As new smartphones are launching on a regular basis, U.S. consumers are starting to feel the crunch of accelerating technology cycles: 62 percent believe that their current smartphone is either obsolete or will be so before the end of their current contract. The data comes by way of a poll from Retrevo, a Sunnyvale, CA consumer electronics shopping and review site. Retrevo’s poll results confirm a belief I’ve held for a few years now: mobile technology cycles are outpacing the lengthy two-year carrier contracts.
For a frame of reference, Retrevo determined that least 120 new smartphones from major handset makers were launched between April 2010 and March 2011. While many share the same or similar specifications, this time period saw a wide range of smartphone technologies used. Processors ranged from as low as 600 MHz for inexpensive Android handsets all the way up to dual-core 1 GHz processors for the new Motorola Atrix 4G (s mmi).

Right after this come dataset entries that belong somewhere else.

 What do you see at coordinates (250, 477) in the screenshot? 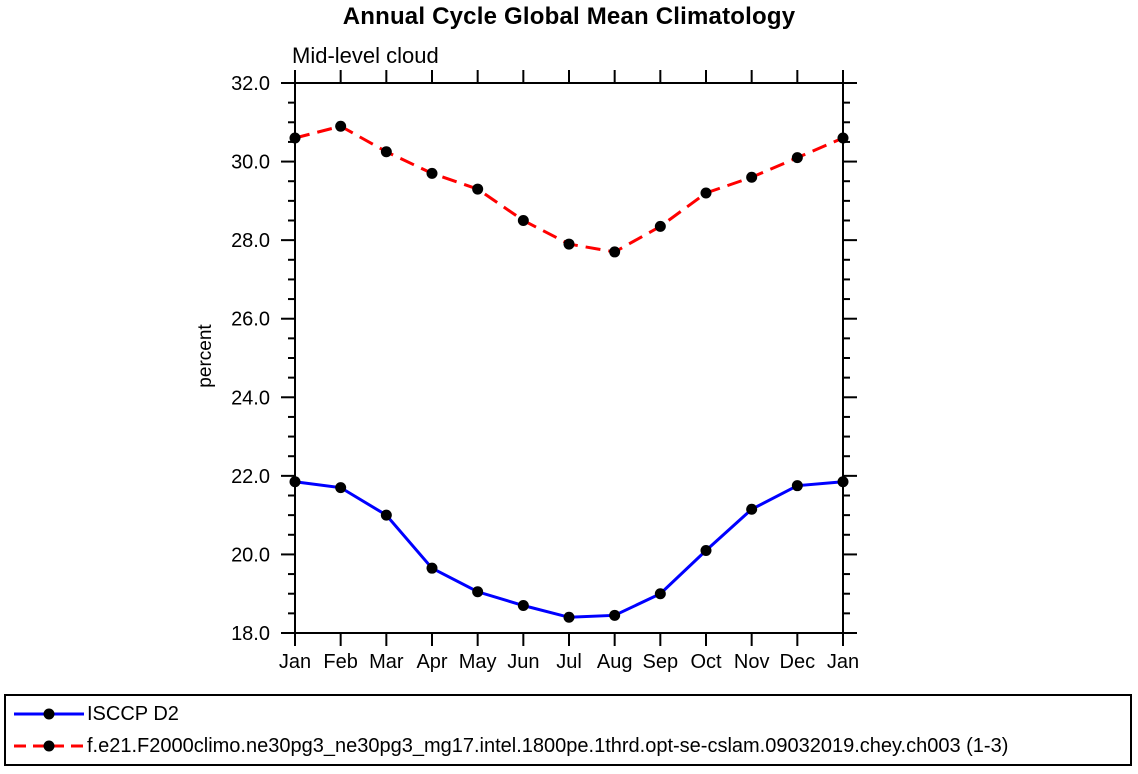
I see `svg-text: 22.0` at bounding box center [250, 477].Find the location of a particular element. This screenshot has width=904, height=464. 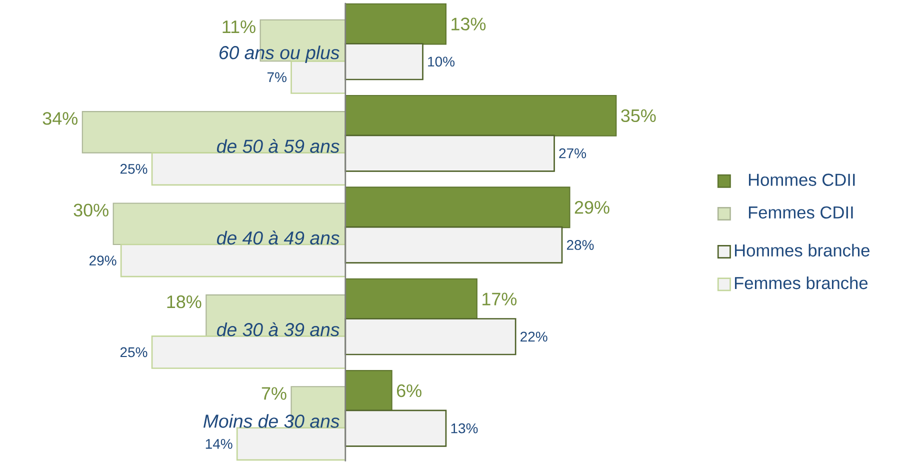

legend-label: Hommes CDII is located at coordinates (802, 180).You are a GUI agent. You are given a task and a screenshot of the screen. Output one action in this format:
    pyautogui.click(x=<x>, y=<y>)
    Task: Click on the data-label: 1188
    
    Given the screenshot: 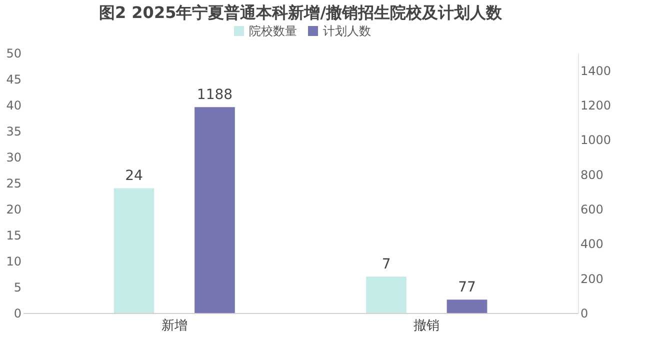 What is the action you would take?
    pyautogui.click(x=214, y=96)
    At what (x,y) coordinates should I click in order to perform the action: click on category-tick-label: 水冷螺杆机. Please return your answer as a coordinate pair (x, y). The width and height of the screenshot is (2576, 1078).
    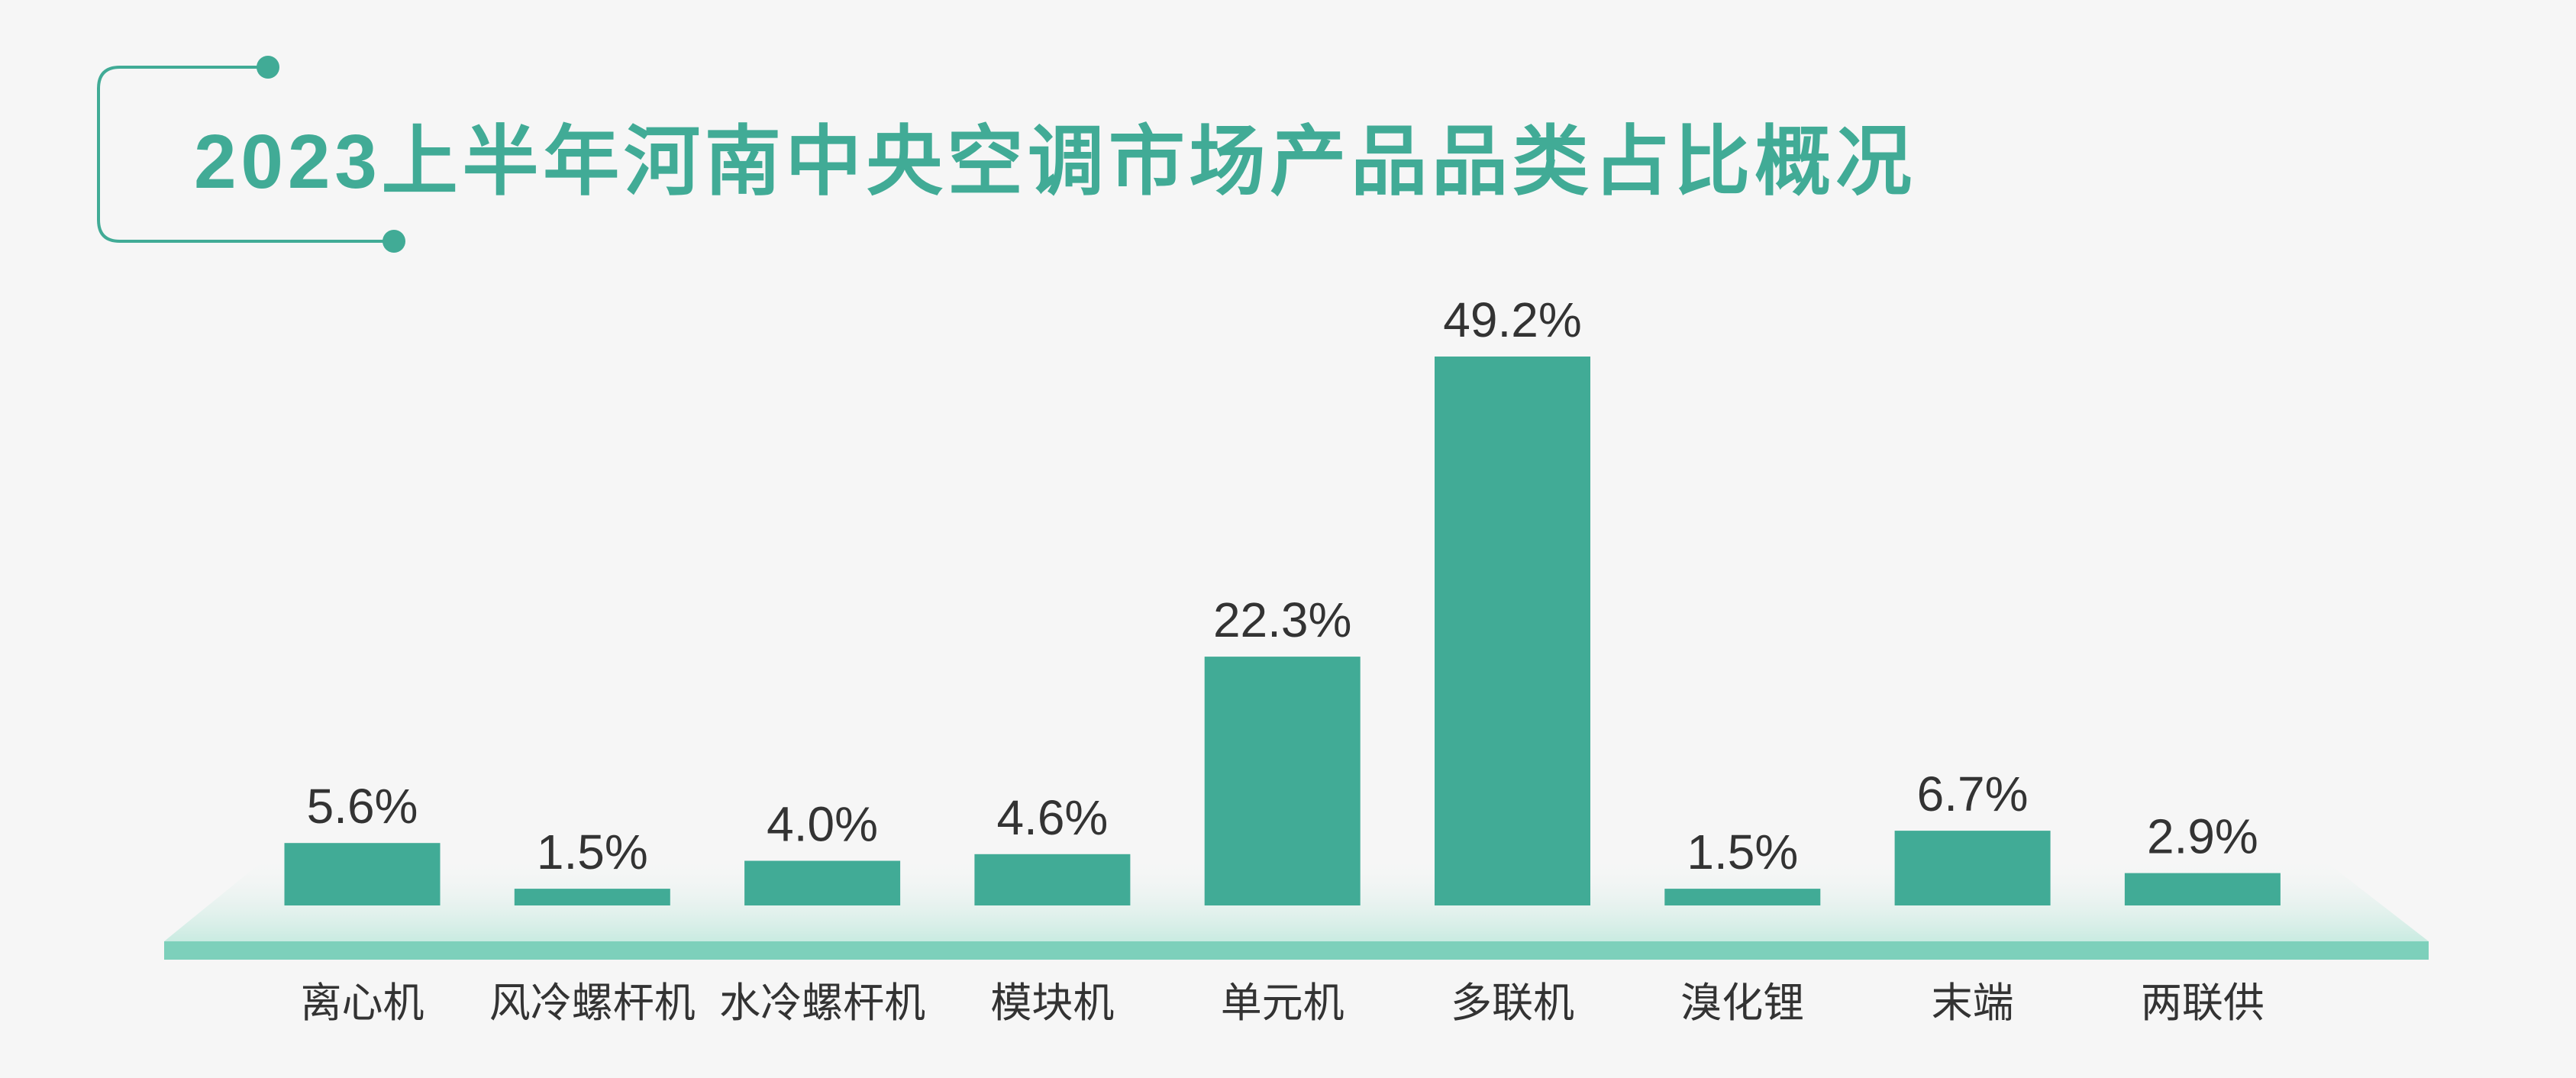
    Looking at the image, I should click on (822, 1003).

Speaking of 4G, most phones didn’t have access to a next-generation network a year ago; now there are some on all four major carriers, so if you want the faster mobile broadband speeds, it’s already time to upgrade. I’m all for progress, and I love the empowerment of mobile broadband, but I’ve been critical of carriers for updating speeds too quickly: if the network doubles in speed every year, a two-year contract for hardware doesn’t make much financial sense. At least not for consumers.
The core issue is that as smartphone uptake is on the rise, the technology inside the devices is currently improving on a yearly basis. And yet, many consumers opt for a two-year contract in order to gain the cheapest hardware price due to carrier subsidization. Some could go month-to-month as I do, but that generally requires paying full price for a handset. I did that in January of 2010, paying $529 for a Google Nexus One (s goog). The up-front price was steep, but it provided full freedom to change carriers or handsets without any contract termination fees. Ironically, I’ve enjoyed the phone so much that I haven’t replaced it, although I’ve seen a likely successor in the HTC Sensation 4G (shown).
One solution to get the smartphone cycle in sync with contracts is the option of a one-year carrier commitment. Depending on your carrier, you may pay a little more up front for hardware, but only be committed to a year of voice and data service. Retrevo’s poll found that 66 percent don’t want to pay more for a phone in order to get a one-year contract, while 19 percent would go for a 12-month term for an additional $100 hardware price. Ironically, Verizon Wireless (s vz) just this month eliminated such a one-year contract option, so it’s either pay full price for a phone or commit to what I call “cellular servitude” as your phone becomes obsolete.
Unfortunately, U.S. consumers want it all: cheap smartphones and the ability to upgrade to better handsets more often. That’s not economically feasible for now, or in the foreseeable future, so make sure you choose your phone wisely and early in the technology cycle.